In this case, as seen earlier, since IM does not have the right to transfer ownership of the object of sale, the Defendant, who is the seller of the right to sell in lots, does not have the duty to allow the Plaintiff to acquire ownership of the object based on the right to sell in lots. Therefore, the Defendant, as the seller, is not obligated to allow the Plaintiff, who is the buyer, to acquire ownership of the object based on the right to sell in lots, and there is no special circumstance to deem otherwise. However, as seen earlier, the Plaintiff did not possess the right to transfer ownership, but lost the Plaintiff’s claim for ownership transfer registration against IM construction, etc., which included the Plaintiff’s right to purchase in lots, but the Defendant’s obligation was impossible to perform. Furthermore, the Defendant had the Plaintiff lawfully receive ownership of the housing in this case from 00 pre-sale in the process of concluding the contract with IM, without examining whether the Defendant secured ownership of the housing in this case by way of the content of the contract with 00 pre-sale agent, and thus, the Defendant concluded the sale in lots with 30000,0000,000 pre-sale proceeds.

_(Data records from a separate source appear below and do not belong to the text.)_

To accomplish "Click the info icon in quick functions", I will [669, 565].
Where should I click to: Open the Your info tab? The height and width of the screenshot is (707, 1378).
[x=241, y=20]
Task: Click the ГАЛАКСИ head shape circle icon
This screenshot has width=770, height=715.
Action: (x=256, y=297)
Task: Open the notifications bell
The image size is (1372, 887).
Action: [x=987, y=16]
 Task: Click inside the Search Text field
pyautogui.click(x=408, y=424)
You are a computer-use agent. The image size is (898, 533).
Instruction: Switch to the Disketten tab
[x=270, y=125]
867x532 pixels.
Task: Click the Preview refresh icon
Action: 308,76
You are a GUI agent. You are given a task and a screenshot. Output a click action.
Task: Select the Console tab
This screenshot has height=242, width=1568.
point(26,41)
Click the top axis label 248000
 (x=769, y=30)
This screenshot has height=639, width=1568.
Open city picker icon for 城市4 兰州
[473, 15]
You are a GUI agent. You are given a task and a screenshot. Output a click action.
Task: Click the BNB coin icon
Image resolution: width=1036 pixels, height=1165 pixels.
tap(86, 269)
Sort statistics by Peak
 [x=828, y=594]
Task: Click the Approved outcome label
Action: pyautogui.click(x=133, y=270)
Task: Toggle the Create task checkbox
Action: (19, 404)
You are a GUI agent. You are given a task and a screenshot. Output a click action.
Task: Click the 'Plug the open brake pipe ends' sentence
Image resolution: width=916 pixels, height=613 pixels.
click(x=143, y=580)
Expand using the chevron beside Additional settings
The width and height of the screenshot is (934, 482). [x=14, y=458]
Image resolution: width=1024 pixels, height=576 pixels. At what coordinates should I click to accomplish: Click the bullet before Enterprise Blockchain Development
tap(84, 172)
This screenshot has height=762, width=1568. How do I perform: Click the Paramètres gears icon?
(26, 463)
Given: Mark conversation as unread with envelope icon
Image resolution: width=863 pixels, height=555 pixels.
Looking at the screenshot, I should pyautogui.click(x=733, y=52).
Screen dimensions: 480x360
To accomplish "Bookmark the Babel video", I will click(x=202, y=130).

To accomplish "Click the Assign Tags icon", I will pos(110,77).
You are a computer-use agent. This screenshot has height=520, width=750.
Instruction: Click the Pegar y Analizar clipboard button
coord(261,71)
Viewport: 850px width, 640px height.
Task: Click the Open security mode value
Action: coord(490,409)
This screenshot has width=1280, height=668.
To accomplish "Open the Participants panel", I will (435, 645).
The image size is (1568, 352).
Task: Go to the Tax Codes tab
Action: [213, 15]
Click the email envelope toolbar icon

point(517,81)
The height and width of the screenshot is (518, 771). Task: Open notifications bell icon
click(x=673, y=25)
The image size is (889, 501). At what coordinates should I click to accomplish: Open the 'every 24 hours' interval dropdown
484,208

Meanwhile, as alleged by the Defendant, the fact that the Defendant expressed to the Plaintiff the intention to return the price for resale to the Plaintiff by the restoration of the name and the simultaneous performance is recognized as above. However, the Defendant does not terminate the Defendant’s obligation related to the resale of the ownership of this case because the Defendant either returned the price of KRW 105,00,000 or did not provide the performance. Furthermore, even if the performance or the provision of the performance was made, so long as the agreement cannot be deemed to have been concluded by the Plaintiff’s consent, the Defendant’s above obligation is not extinguished, and the Defendant’s assertion is difficult

3) Ultimately, the Defendant is obligated to pay to the Plaintiff damages for delay calculated at the rate of 5% per annum as stipulated in the Civil Act from July 3, 2019 to July 21, 2020, the day after the delivery of a copy of the complaint of this case sought by the Plaintiff, and 12% per annum as stipulated in the Act on Special Cases Concerning Expedition, etc. of Legal Proceedings from the next day to the day of full payment [the statutory interest rate for damages for delay was partially amended by Presidential Decree No. 29768, May 21, 2019 and enforced June 1, 2019] pursuant to the provisions on the statutory interest rate under the main sentence of Article 3(1) of the Act on Special Cases Concerning Expedition, etc. of Legal Proceedings (the statutory interest rate for damages for delay was 12% per annum as of June 1, 2019).

3. Conclusion

Thus, the plaintiff's claim of this case is justified within the above scope of recognition, and it is so decided as per Disposition with regard to the process of attack and defense by both parties in litigation as well as the sharing of litigation costs.